+++ Records shown +++

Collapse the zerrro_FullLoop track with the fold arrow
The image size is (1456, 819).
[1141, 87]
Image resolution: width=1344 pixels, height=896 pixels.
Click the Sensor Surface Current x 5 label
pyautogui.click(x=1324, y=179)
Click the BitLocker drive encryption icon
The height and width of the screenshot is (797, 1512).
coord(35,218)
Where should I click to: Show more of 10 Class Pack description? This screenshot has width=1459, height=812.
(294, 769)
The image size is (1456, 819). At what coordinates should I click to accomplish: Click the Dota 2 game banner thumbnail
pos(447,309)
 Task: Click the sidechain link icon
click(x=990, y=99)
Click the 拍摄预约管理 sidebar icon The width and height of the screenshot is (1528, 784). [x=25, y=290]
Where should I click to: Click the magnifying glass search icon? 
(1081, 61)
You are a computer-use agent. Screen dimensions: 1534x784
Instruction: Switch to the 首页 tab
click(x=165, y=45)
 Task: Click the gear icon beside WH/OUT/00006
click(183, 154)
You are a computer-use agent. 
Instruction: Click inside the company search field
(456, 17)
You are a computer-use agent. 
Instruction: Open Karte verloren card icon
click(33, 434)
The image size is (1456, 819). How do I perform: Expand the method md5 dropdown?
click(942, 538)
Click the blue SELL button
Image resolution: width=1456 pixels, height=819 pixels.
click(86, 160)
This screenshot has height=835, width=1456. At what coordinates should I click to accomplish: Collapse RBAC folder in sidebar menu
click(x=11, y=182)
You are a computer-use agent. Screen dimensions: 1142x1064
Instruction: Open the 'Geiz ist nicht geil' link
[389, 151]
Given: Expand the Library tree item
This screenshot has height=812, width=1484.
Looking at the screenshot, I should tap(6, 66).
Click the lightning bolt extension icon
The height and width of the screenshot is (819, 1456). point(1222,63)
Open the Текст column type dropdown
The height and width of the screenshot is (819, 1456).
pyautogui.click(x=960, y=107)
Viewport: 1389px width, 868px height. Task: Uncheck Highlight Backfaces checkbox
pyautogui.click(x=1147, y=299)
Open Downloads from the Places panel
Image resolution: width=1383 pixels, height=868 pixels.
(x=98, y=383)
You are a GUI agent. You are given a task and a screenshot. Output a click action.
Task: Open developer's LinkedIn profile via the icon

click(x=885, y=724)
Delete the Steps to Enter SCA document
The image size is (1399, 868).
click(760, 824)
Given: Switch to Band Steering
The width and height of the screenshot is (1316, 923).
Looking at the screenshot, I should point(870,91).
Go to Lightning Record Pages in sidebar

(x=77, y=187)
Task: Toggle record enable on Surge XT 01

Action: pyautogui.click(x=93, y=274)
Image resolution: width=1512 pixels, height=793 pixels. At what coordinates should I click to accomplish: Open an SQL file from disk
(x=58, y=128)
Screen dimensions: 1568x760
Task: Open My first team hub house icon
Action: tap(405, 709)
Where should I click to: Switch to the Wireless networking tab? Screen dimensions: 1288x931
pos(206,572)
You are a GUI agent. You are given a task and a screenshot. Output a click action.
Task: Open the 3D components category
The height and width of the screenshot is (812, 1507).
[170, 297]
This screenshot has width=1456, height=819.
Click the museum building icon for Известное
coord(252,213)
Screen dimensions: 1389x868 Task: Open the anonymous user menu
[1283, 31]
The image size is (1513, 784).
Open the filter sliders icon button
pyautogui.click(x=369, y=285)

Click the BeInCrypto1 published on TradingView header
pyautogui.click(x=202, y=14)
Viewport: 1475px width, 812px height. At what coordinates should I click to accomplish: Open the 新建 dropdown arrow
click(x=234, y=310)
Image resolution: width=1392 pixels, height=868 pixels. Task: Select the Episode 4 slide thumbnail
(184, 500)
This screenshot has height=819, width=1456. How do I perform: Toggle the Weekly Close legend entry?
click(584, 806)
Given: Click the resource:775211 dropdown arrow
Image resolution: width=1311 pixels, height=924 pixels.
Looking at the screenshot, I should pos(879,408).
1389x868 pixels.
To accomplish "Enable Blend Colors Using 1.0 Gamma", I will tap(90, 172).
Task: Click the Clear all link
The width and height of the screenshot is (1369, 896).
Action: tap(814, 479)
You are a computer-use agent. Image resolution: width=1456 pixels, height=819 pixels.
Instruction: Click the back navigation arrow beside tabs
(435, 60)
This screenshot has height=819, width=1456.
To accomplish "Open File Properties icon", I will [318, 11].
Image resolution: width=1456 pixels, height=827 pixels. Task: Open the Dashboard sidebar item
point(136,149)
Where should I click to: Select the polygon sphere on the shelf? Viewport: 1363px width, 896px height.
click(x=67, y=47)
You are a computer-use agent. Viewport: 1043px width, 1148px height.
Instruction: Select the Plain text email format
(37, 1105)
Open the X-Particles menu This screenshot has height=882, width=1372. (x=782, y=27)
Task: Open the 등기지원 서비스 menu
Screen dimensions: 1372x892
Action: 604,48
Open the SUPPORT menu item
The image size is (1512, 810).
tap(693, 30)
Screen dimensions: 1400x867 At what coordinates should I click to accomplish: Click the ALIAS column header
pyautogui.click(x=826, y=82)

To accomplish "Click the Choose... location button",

+++

**What the exercise asks**
Copy out all of the data exactly, leaving nothing out.

**Reply**
Collapse the zerrro_FullLoop track with the fold arrow
The image size is (1456, 819).
[1141, 87]
Image resolution: width=1344 pixels, height=896 pixels.
Click the Sensor Surface Current x 5 label
pyautogui.click(x=1324, y=179)
Click the BitLocker drive encryption icon
The height and width of the screenshot is (797, 1512).
coord(35,218)
Where should I click to: Show more of 10 Class Pack description? This screenshot has width=1459, height=812.
(294, 769)
The image size is (1456, 819). At what coordinates should I click to accomplish: Click the Dota 2 game banner thumbnail
pos(447,309)
 Task: Click the sidechain link icon
click(x=990, y=99)
Click the 拍摄预约管理 sidebar icon The width and height of the screenshot is (1528, 784). [x=25, y=290]
Where should I click to: Click the magnifying glass search icon? 
(1081, 61)
You are a computer-use agent. Screen dimensions: 1534x784
Instruction: Switch to the 首页 tab
click(x=165, y=45)
 Task: Click the gear icon beside WH/OUT/00006
click(183, 154)
You are a computer-use agent. 
Instruction: Click inside the company search field
(456, 17)
You are a computer-use agent. 
Instruction: Open Karte verloren card icon
click(33, 434)
The image size is (1456, 819). How do I perform: Expand the method md5 dropdown?
click(942, 538)
Click the blue SELL button
Image resolution: width=1456 pixels, height=819 pixels.
click(86, 160)
This screenshot has height=835, width=1456. At what coordinates should I click to accomplish: Collapse RBAC folder in sidebar menu
click(x=11, y=182)
You are a computer-use agent. Screen dimensions: 1142x1064
Instruction: Open the 'Geiz ist nicht geil' link
[389, 151]
Given: Expand the Library tree item
This screenshot has height=812, width=1484.
Looking at the screenshot, I should tap(6, 66).
Click the lightning bolt extension icon
The height and width of the screenshot is (819, 1456). point(1222,63)
Open the Текст column type dropdown
The height and width of the screenshot is (819, 1456).
pyautogui.click(x=960, y=107)
Viewport: 1389px width, 868px height. Task: Uncheck Highlight Backfaces checkbox
pyautogui.click(x=1147, y=299)
Open Downloads from the Places panel
Image resolution: width=1383 pixels, height=868 pixels.
(x=98, y=383)
You are a GUI agent. You are given a task and a screenshot. Output a click action.
Task: Open developer's LinkedIn profile via the icon

click(x=885, y=724)
Delete the Steps to Enter SCA document
The image size is (1399, 868).
click(760, 824)
Given: Switch to Band Steering
The width and height of the screenshot is (1316, 923).
Looking at the screenshot, I should point(870,91).
Go to Lightning Record Pages in sidebar

(x=77, y=187)
Task: Toggle record enable on Surge XT 01

Action: pyautogui.click(x=93, y=274)
Image resolution: width=1512 pixels, height=793 pixels. At what coordinates should I click to accomplish: Open an SQL file from disk
(x=58, y=128)
Screen dimensions: 1568x760
Task: Open My first team hub house icon
Action: tap(405, 709)
Where should I click to: Switch to the Wireless networking tab? Screen dimensions: 1288x931
pos(206,572)
You are a GUI agent. You are given a task and a screenshot. Output a click action.
Task: Open the 3D components category
The height and width of the screenshot is (812, 1507).
[170, 297]
This screenshot has width=1456, height=819.
Click the museum building icon for Известное
coord(252,213)
Screen dimensions: 1389x868 Task: Open the anonymous user menu
[1283, 31]
The image size is (1513, 784).
Open the filter sliders icon button
pyautogui.click(x=369, y=285)

Click the BeInCrypto1 published on TradingView header
pyautogui.click(x=202, y=14)
Viewport: 1475px width, 812px height. At what coordinates should I click to accomplish: Open the 新建 dropdown arrow
click(x=234, y=310)
Image resolution: width=1392 pixels, height=868 pixels. Task: Select the Episode 4 slide thumbnail
(184, 500)
This screenshot has height=819, width=1456. How do I perform: Toggle the Weekly Close legend entry?
click(584, 806)
Given: Click the resource:775211 dropdown arrow
Image resolution: width=1311 pixels, height=924 pixels.
Looking at the screenshot, I should pos(879,408).
1389x868 pixels.
To accomplish "Enable Blend Colors Using 1.0 Gamma", I will tap(90, 172).
Task: Click the Clear all link
The width and height of the screenshot is (1369, 896).
Action: tap(814, 479)
You are a computer-use agent. Image resolution: width=1456 pixels, height=819 pixels.
Instruction: Click the back navigation arrow beside tabs
(435, 60)
This screenshot has height=819, width=1456.
To accomplish "Open File Properties icon", I will [318, 11].
Image resolution: width=1456 pixels, height=827 pixels. Task: Open the Dashboard sidebar item
point(136,149)
Where should I click to: Select the polygon sphere on the shelf? Viewport: 1363px width, 896px height.
click(x=67, y=47)
You are a computer-use agent. Viewport: 1043px width, 1148px height.
Instruction: Select the Plain text email format
(37, 1105)
Open the X-Particles menu This screenshot has height=882, width=1372. (x=782, y=27)
Task: Open the 등기지원 서비스 menu
Screen dimensions: 1372x892
Action: 604,48
Open the SUPPORT menu item
The image size is (1512, 810).
tap(693, 30)
Screen dimensions: 1400x867 At what coordinates should I click to accomplish: Click the ALIAS column header
pyautogui.click(x=826, y=82)

To accomplish "Click the Choose... location button",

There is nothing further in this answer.